In their first study, published in Nature in 1998, Mr. Mann and his
colleagues examined long-term records of glacial ice layers, coral
growth layers, and tree rings, all of which store information about how
climate has changed, year by year, at specific spots around the globe.
By mathematically combining records from various sites, the researchers
developed a temperature history of the Northern Hemisphere dating back
six centuries. They subsequently extended their analysis to cover the
last two millennia.
In graphical form, the data show temperatures going up and down over the
centuries by small amounts and then shooting upward in the 20th century
-- a shape that has been dubbed "the hockey stick."
In writing its 2001 report, the IPCC considered Mr. Mann's first two
studies and several other separate analyses to draw the conclusion that
the late 20th century was likely to have been warmer than any time in
the past millennium. Mr. Mann was one of 10 lead authors of the chapter
in the report that dealt with such data -- a connection that Mr. Barton
wants to investigate. He wrote a letter to the chairman of the IPCC
asking for clarification concerning Mr. Mann's role in drafting the report.
Mr. Mann's work drew the attention of Steven McIntyre, an independent
researcher who has worked in the mining industry. Over the past several
years, Mr. McIntyre has held long-running correspondences with Mr. Mann
and other climate researchers, requesting data and computer codes in
order to check their work.
Mr. McIntyre, working with Ross McKitrick, an associate professor of
economics at Canada's University of Guelph, has published several papers
accusing Mr. Mann and his co-authors of making errors in their analyses.
In the meantime, the two groups have waged a war over those issues on
two Web sites, RealClimate<http://www.realclimate.org> and Climate
Audit<http://www.climateaudit.org>.
According to Mr. Crowley, the Duke professor, he received repeated
e-mail messages from Mr. McIntyre demanding data and documentation,
which grew increasingly threatening. "I'm usually happy to send people
some stuff," said Mr. Crowley. However, he added, "McIntyre comes back
time and again. He could take up a huge amount of time. It's like you
have nothing better to do in your life than answer questions from Steven
McIntyre."
Mr. McIntyre was unavailable on Thursday to talk about his dispute with
Mr. Mann. On his blog, he says that Mr. Mann has released data but not
the computer code from his studies.
According to David Stonner, of the Congressional-affairs office at the
National Science Foundation, Mr. McIntyre contacted the foundation last
year to ask for Mr. Mann's computer code. Mr. Stonner said the agency
had told Mr. McIntyre that the code was the intellectual property of Mr.
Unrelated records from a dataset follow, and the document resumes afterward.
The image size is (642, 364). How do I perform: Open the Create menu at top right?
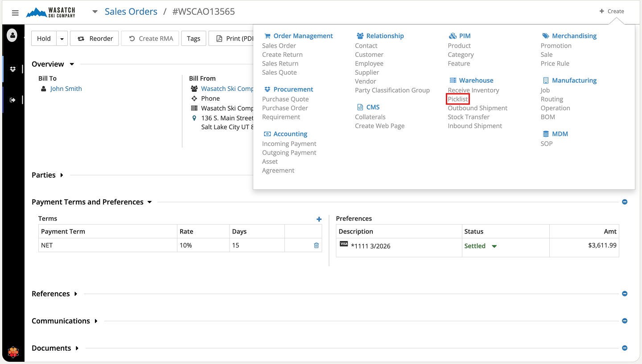[x=612, y=11]
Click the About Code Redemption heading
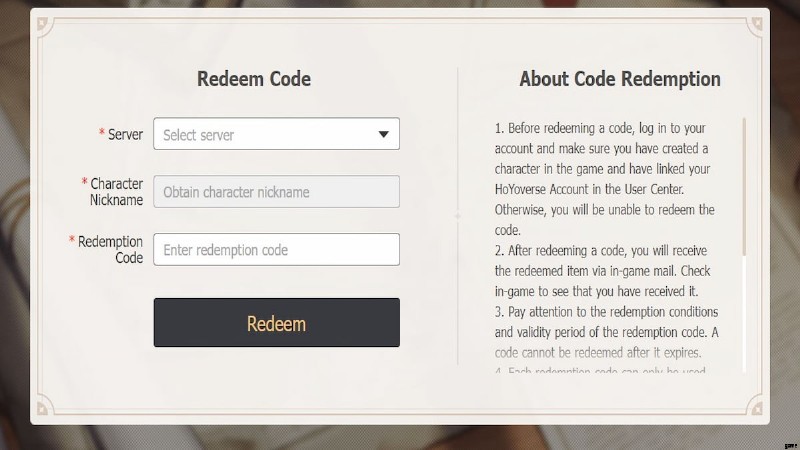The height and width of the screenshot is (450, 800). [620, 79]
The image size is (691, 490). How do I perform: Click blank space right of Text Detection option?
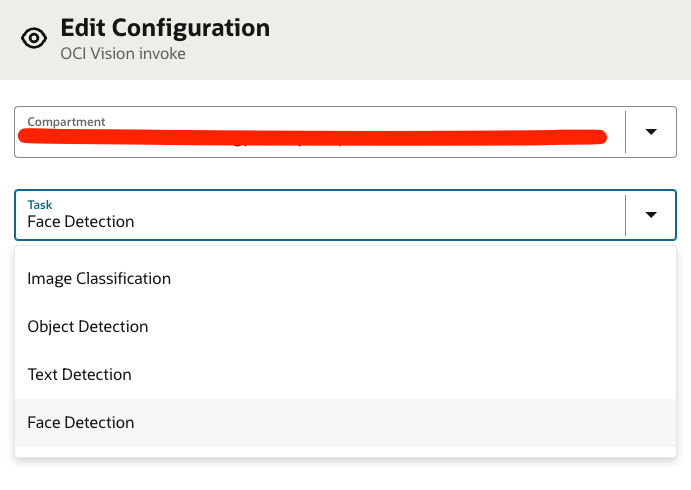(400, 375)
Mann and that it was up to him whether to release it.
Critics of the letters said they were clearly intended for political
purposes, not scientific ones. Stefan Rahmstorf, a professor of physics
of the oceans at Potsdam University, in Germany, said that "when you
read these letters, it becomes clear this is not a genuine interest in
getting the best scientific information but rather this is an attempt to
intimidate individual scientists."
James E. Hansen, director of NASA's Goddard Institute for Space Studies,
in New York City, said "there is something rotten in Washington."
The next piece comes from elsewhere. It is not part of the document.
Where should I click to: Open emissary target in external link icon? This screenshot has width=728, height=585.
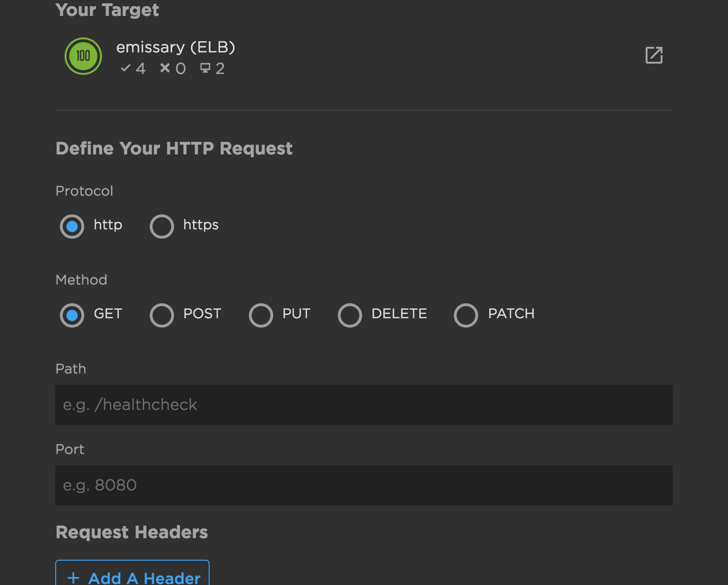654,55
"These requests from Representative Barton," Mr. Hansen said, "seem to
be harassment and a threat to researchers and agencies that deliver
scientific results that displease politicians."
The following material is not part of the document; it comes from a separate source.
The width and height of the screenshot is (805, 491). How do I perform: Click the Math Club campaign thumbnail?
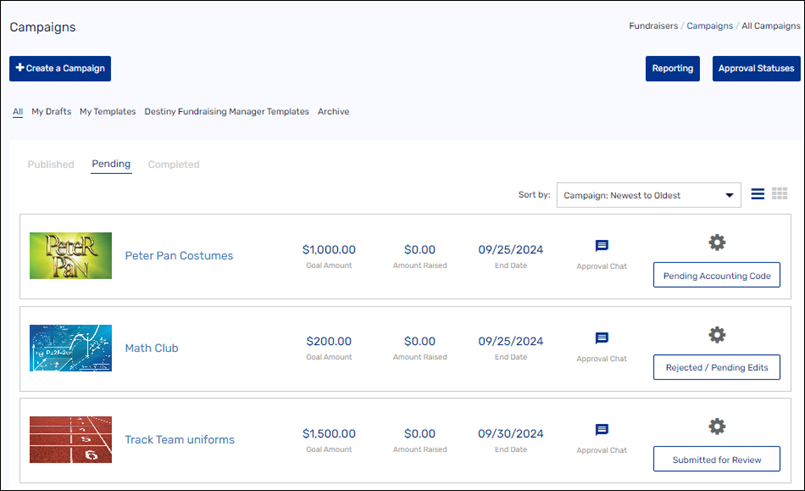(x=70, y=348)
Hans von Storch, a professor of meteorology at the University of Hamburg
and director of the Institute of Coastal Research of the GKSS Research
Center, in Geesthacht, Germany, has published his own report that
criticizes the studies by Mr. Mann and his colleagues. He said Mr. Mann
made some mistakes in his analyses and did not explain his methods well
enough to allow other scientists to independently check his work (The
Chronicle, September 5, 2003).
But Mr. von Storch distinguished between publishing a description of
methodology and releasing computer codes. "If I did get such a letter, I
would become desperate," he said. His colleagues often write the code
for his studies, and he said, "if I asked my colleagues whether they
still had the code, I'm not sure they would."